Monday, May 05, 2008

REVIEWS AT EUROCRIME: THE LATEST KEN BRUEN




There are more reviews posted today at Euro Crime including my own review of Cross yet another brilliant novel by Ken Bruen.


His previous book Priest was nominated for an Edgar, and the sequel Cross is just as gripping.


Mike Ripley's April Crime File reviews a varied batch of books including A Killing Frost which he states 'is a fitting tribute because sadly, it will be the last, following the death of author Rodney Wingfield last year.'


And of special interest to Devon residents is a 'Crowner John' story by Bernard Knight.

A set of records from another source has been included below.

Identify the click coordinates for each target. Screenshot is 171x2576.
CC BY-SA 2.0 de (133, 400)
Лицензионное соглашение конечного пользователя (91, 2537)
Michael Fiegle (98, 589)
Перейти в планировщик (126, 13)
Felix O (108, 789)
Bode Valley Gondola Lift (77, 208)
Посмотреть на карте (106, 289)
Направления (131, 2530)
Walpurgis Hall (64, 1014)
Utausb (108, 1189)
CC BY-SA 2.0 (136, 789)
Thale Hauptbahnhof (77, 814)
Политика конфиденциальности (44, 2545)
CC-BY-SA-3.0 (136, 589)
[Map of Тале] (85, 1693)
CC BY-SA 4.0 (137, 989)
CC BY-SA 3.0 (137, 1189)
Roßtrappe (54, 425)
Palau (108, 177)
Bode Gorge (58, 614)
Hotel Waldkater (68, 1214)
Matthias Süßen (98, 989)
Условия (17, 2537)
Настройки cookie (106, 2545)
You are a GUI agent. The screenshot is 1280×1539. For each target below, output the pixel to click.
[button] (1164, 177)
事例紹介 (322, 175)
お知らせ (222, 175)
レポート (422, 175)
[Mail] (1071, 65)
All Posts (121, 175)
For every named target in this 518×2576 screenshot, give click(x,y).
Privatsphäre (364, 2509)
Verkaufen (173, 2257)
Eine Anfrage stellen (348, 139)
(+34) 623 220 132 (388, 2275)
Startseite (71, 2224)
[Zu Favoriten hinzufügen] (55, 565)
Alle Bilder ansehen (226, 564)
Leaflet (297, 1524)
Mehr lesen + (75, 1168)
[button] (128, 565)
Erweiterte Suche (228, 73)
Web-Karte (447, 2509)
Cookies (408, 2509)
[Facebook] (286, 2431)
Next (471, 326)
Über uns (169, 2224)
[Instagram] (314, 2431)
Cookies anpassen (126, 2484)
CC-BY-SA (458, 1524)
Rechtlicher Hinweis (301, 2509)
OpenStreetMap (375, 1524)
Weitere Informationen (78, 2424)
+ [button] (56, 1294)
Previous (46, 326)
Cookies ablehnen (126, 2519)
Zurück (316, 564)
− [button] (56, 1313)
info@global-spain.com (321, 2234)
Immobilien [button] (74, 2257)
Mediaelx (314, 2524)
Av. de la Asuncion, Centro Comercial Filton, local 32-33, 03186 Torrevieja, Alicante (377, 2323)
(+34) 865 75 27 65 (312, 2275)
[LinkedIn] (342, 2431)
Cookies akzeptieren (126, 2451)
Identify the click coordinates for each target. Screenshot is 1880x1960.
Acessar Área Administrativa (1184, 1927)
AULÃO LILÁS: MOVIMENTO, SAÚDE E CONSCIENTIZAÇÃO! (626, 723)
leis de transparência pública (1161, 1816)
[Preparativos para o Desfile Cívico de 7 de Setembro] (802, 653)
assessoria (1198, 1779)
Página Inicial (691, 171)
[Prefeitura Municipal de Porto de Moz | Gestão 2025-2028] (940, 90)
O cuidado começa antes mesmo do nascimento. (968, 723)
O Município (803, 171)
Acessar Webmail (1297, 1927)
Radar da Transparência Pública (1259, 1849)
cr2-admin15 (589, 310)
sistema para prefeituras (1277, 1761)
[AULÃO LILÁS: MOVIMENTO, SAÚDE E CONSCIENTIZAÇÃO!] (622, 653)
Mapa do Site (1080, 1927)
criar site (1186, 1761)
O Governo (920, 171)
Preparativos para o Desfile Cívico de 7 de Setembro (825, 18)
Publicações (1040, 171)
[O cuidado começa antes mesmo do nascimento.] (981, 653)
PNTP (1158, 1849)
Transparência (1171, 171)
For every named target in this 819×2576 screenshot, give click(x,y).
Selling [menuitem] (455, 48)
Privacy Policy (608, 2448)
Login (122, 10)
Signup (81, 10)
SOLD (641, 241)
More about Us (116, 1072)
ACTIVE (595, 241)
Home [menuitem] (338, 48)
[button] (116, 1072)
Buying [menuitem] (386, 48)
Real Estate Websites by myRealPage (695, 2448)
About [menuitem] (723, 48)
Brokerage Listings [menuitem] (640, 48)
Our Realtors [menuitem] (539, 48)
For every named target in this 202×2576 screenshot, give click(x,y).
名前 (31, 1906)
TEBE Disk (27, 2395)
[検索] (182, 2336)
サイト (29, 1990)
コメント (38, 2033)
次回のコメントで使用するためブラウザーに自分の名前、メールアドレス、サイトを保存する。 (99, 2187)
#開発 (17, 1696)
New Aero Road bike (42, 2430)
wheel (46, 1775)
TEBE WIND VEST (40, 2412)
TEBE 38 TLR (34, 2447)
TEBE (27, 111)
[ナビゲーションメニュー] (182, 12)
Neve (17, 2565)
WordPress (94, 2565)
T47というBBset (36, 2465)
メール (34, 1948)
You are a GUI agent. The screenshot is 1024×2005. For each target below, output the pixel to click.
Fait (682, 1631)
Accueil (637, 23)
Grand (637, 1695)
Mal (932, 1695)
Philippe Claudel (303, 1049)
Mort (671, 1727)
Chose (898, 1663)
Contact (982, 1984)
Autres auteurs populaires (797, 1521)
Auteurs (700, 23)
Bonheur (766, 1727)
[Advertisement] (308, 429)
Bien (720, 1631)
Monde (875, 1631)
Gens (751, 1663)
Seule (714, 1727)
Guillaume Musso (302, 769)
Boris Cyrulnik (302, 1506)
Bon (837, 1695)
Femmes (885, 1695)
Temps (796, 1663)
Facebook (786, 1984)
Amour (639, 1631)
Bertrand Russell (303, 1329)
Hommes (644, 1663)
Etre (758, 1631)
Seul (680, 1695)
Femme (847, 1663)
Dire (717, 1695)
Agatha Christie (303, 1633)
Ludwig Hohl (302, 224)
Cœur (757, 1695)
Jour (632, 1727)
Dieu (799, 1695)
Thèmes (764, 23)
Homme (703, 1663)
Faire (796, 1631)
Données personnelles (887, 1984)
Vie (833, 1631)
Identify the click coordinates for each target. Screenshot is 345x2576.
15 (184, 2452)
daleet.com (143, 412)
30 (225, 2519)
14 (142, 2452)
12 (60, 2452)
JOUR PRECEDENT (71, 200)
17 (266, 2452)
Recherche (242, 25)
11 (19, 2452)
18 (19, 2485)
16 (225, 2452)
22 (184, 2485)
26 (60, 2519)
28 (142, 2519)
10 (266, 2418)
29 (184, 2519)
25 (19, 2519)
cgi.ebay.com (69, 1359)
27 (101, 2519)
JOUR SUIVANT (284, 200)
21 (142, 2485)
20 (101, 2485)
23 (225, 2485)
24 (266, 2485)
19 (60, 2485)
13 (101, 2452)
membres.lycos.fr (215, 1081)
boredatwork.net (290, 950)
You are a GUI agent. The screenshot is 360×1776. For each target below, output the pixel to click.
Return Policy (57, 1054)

'The undisputed Lord of the Manor when it comes to medieval murder is former Home Office pathologist Professor Bernard Knight and he shows why in his new novel The Manor of Death (Simon & Schuster, £18.99). Not only does he demonstrate a detailed knowledge of 12th century Devon, but he is also quite an expert on dead bodies, as you might expect from someone who has conducted several thousand autopsies for real.'


Terry Halligan reviews The Death Maze which sits at number 2 on my TBR shelf so I will refrain from reading the review at the moment.


Eve Olsen had to wade through The Brotherhood of the Holy Shroud by Julia Navarro and advises us not to bother.


Maxine Clarke of Petrona goes north to Scandinavia and reviews Black Seconds by Karin Fossum, an author who I have not read for some time.


Maxine writes that 'The writing and the translation (by Charlotte Barslund) are excellent. Karin Fossum's last book, CALLING OUT FOR YOU, was shortlisted for the CWA dagger in 2006. If possible, BLACK SECONDS is even better.'


This recommendation is good enough for me and as Karin Fossum is appearing at Crime Fest in Bristol I had better catch up with the better read reviewers.


Maxine also reviews Unspoken by Mari Jungstedt and introduces to me a new Scandinavian crime writer. Those dark frozen Swedish winters certainly produce some good stories and wonderful atmospheric writing.

Maxine writes that 'UNSPOKEN is a great read, particularly strong in conveying the frailties of human emotion and in the juxtapositions of the police investigation with the media's reporting as well as the domestic lives of the characters.' Although she thinks the solution was a 'bit of a cheat' she will 'look forward to reading more about Gotland in Mari Jungstedt's next book.'

2 Comments:

OpenID maxine said...

Thank you for the kind mention, Norm -- I enjoyed both my books in this batch, but in the case of the Mari Jungstedt one, I recommend reading the previous one (Unseen) first as Unspoken follows on from it in several ways.

Which brings me on to my related question: can I read Cross without having read Priest (or any Ken Bruen previously)? I happen to have a copy of Cross, so it would be very helpful to know your views.

I liked reading all this week's EuroCrime reviews (as usual! But it is a good set), especially yours, of course ;-)

11:41 PM  
Blogger Uriah Robinson said...

Maxine, unfortunately I seem to have passed my copy of Priest on to someone.
It would be better to have read Priest first but in Cross there are brief references to what happened in the previous book. I certainly don't think you could read them out of order.
I missed a few in the series after The Killing of The Tinkers before I read Priest and I think Ken Bruen is improving as a writer. He is still as angry but the books seem to be an easier read although they can be depressing as disaster is Jack Taylor's middle name.